**PASSAGE:**
+---+
Injections and self-help: risk and trust in Ugandan health care
Harriet Birungi
Social Science & Medicine, 1998, vol. 47, issue 10, 1455-1462
Abstract:
The paper draws upon research material collected during a one year long ethnographic study on injection use and a WHO funded Injection Practices Research Project, which were both carried out during 1992/1993. The paper examines the changing trends in injection use and practices in the context of the Ugandan health system and in relation to popular views about risk and trust. Generally, people mistrust injections provided at government health institutions and prefer to gain access to injections as symbolic tokens of healing through personal contacts and private ownership of injecting equipment. It now appears that the use of this Western biomedical technology is widespread at all levels of the health care system; needles, syringes and injectables are readily available in homes for use by families and untrained providers. In other words, the injection technology has been domesticated and personalized. The Giddens (1990) framework [Giddens, A. (1990) Consequences of Modernity. Stanford University Press, California.] concerning modernity, trust and risk is applied to understand the motivations behind these processes. The basic argument is that the weakening of state institutions of health care has been accompanied by a loss of trust in the treatment offered there. In addition, the massive anti-AIDS education campaigns which have warned people against the dangers of sharing unsterilized needles, have reinforced existing mistrust in public health facilities and induced families to seek care from people they know and using injecting equipment over which they have personal control. The paper concludes that changing the current injection practices in Uganda will necessitate a change in the organization of public health institutions.
+---+
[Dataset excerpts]
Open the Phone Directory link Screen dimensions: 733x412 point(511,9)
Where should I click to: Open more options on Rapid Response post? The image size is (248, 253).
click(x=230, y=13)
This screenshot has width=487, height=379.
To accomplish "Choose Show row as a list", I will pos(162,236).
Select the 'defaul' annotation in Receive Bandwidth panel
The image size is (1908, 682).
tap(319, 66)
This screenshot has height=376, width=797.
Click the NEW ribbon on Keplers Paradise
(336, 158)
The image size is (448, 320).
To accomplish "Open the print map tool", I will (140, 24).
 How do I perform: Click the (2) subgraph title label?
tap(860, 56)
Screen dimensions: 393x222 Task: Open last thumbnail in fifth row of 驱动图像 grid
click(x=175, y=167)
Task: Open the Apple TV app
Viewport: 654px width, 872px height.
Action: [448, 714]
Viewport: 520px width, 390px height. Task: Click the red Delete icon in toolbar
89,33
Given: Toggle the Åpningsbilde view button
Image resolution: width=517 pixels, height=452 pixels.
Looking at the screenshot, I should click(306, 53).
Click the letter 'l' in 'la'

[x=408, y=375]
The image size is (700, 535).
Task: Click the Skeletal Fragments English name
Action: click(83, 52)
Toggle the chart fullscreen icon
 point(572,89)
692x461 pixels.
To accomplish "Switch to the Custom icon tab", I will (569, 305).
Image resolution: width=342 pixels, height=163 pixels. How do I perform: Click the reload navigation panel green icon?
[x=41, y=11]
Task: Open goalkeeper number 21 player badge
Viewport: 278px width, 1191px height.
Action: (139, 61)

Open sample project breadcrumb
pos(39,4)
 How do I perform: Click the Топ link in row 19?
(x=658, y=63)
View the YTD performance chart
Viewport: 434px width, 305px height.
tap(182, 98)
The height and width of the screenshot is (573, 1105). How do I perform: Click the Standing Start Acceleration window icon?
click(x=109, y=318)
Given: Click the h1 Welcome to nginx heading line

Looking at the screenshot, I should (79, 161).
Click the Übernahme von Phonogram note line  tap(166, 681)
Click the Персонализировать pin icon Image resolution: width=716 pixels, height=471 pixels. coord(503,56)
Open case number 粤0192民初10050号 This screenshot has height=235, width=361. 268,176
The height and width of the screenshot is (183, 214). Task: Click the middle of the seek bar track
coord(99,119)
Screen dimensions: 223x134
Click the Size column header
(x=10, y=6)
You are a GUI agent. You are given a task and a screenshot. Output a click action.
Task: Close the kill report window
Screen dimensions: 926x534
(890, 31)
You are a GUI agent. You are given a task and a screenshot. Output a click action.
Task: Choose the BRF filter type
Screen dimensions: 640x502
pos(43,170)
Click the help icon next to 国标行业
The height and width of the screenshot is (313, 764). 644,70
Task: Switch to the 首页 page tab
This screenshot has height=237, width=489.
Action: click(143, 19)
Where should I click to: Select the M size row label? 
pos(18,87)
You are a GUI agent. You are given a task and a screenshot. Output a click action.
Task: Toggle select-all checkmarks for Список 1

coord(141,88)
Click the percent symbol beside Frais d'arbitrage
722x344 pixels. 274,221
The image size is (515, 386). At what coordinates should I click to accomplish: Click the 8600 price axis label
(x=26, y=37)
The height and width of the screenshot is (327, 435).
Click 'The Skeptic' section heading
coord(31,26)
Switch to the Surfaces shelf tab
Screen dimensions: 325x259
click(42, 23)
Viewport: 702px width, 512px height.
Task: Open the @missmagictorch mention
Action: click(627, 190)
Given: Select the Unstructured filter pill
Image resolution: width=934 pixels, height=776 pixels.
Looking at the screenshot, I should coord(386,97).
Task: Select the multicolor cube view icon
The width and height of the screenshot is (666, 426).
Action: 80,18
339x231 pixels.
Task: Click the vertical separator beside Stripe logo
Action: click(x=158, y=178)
+---+
**EXERCISE DESCRIPTION:** Please say whether each statement agrees with the abstract on injection use in Uganda, answering yes or no and quoting the words of the abstract that decide it. (a) The research behind the paper was carried out during 1992/1993. (b) People generally prefer injections provided at government health institutions. (c) The paper concludes that changing Ugandan injection practices will require a change in how public health institutions are organized.

**RESPONSE BELOW:**
(a) Yes: "which were both carried out during 1992/1993"
(b) No: "Generally, people mistrust injections provided at government health institutions"
(c) Yes: "changing the current injection practices in Uganda will necessitate a change in the organization of public health institutions"